__EXERCISE OBJECTIVE__: Copy out everything from the line containing "Image resolution: width=602" down through the line containing "pyautogui.click(x=304, y=77)", requests included, shifting each answer coordinate up by 8. Leave the pictures out.

__STORED ROWS__:
■ ■ ■

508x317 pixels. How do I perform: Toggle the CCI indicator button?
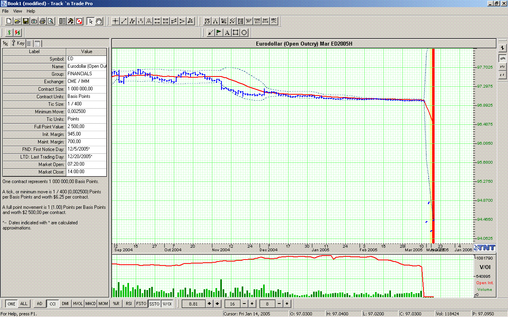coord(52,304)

■ ■ ■

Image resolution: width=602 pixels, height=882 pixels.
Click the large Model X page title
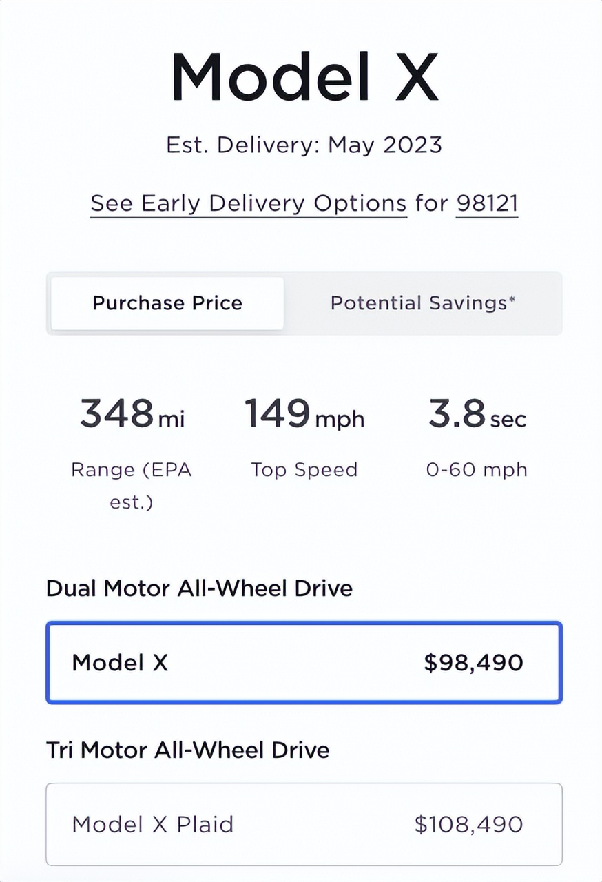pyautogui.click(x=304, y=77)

■ ■ ■

__FINAL RESULT__:
Image resolution: width=602 pixels, height=882 pixels.
Click the large Model X page title
pyautogui.click(x=312, y=85)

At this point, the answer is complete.